Verbas para família toda
O caso tornou-se público depois que o Tribunal de Contas do Estado do Rio de Janeiro pediu à instituição as folhas de pagamentos. O procurador Bruno Redondo foi coordenador de dois projetos na instituição e recebeu R$375,5 mil, no período de junho de 2021 a agosto de 2022. Somado a essa quantia tem o salário que passa dos R $20 mil.

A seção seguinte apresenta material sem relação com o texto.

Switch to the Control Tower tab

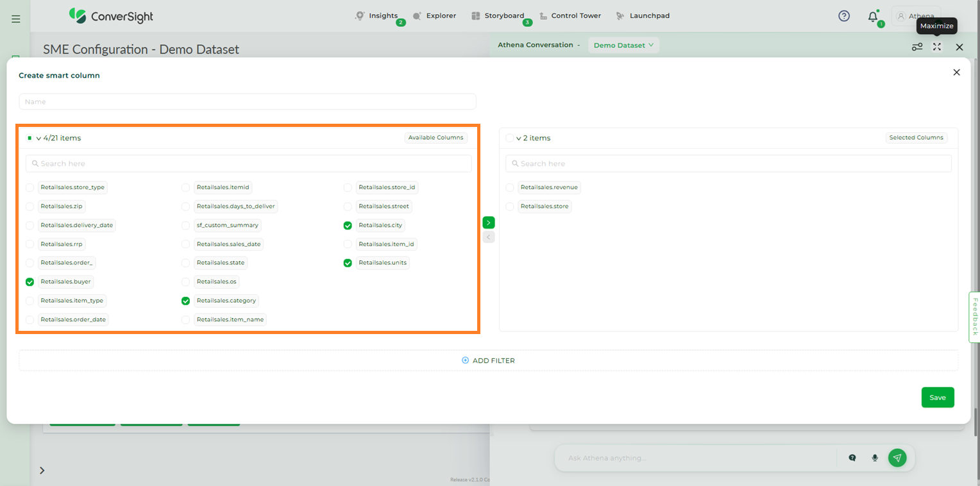[570, 16]
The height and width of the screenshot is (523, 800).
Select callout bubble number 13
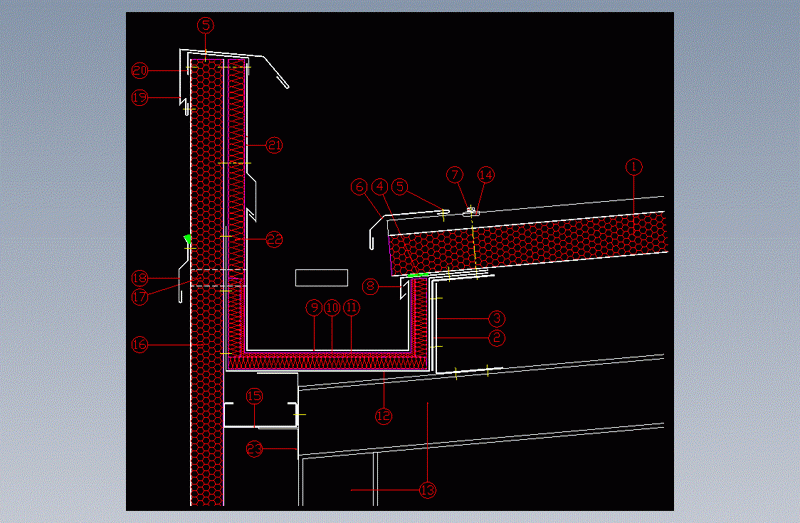tap(428, 490)
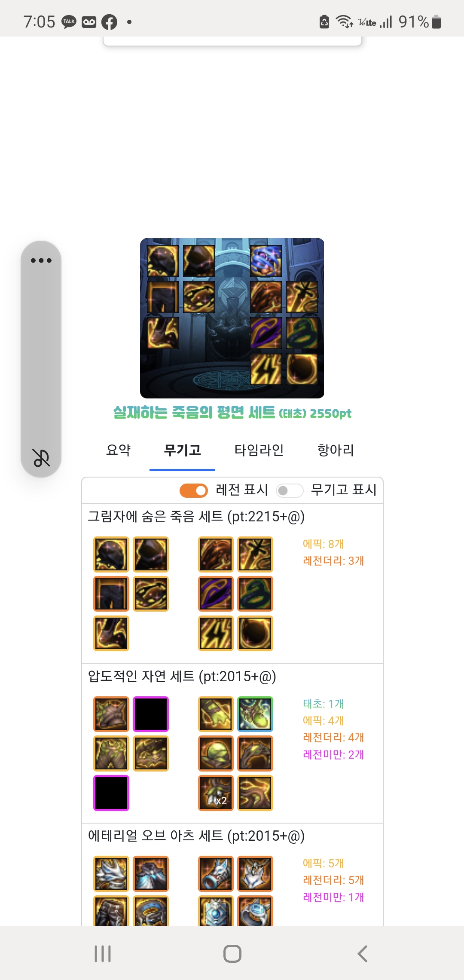The width and height of the screenshot is (464, 980).
Task: Select the green-bordered primeval necklace icon
Action: tap(255, 714)
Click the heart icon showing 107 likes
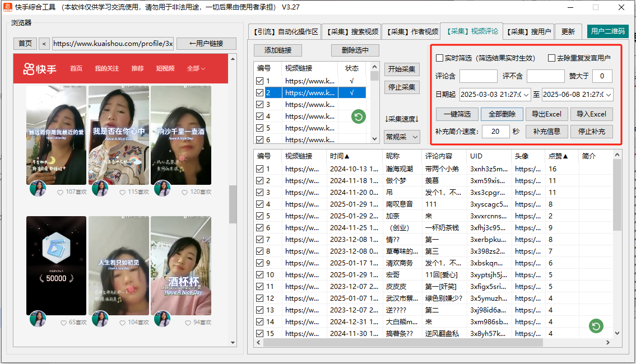This screenshot has height=364, width=636. click(x=61, y=192)
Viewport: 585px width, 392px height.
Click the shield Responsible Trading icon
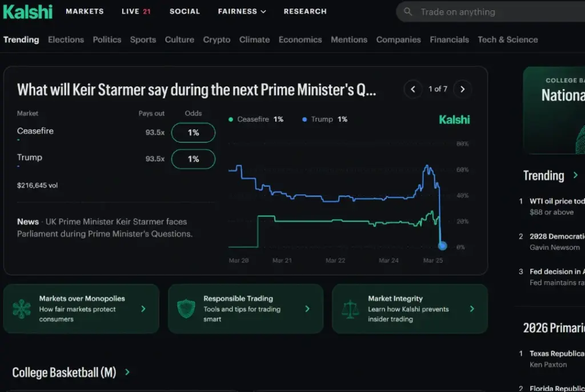tap(186, 309)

A esposa Fernanda de Paula de Oliveira recebeu R$180 mil por um dos projetos. Fernanda é advogada e funcionária da Secretaria Estadual de Agricultura. Amigos, parentes e ex-sócios do casal também receberam verbas públicas, veja abaixo:
- Leila Maria de Paula Valim – R$ 202 mil, funcionária pública e sogra de Redondo;
- Esrael Gomes Valim – R$ 208 mil, marceneiro padrasto de Fernanda;
- Elias Gomes Valim – R$ 158 mil, irmão de Esrael;
- Márcia Cristina Fernandes de Oliveira e Lorival Almeida de Oliveira – R$ 138 mil e R$ 394 mil, respectivamente, advogados tios de Fernanda;
- Filipe de Paula – R$ 394 mil, procurador do município de Belford Roxo e irmão de Fernanda;
- Anderson Lima Tuller – R$ 406 mil, ex-personal trainer de Bruno Redondo;
- Os irmãos Gustavo Junqueira Carneiro Leão e Tiago Junqueira Leão – R $509 mil e R $143 mil respectivamente, advogados e ex-sócios de Redondo.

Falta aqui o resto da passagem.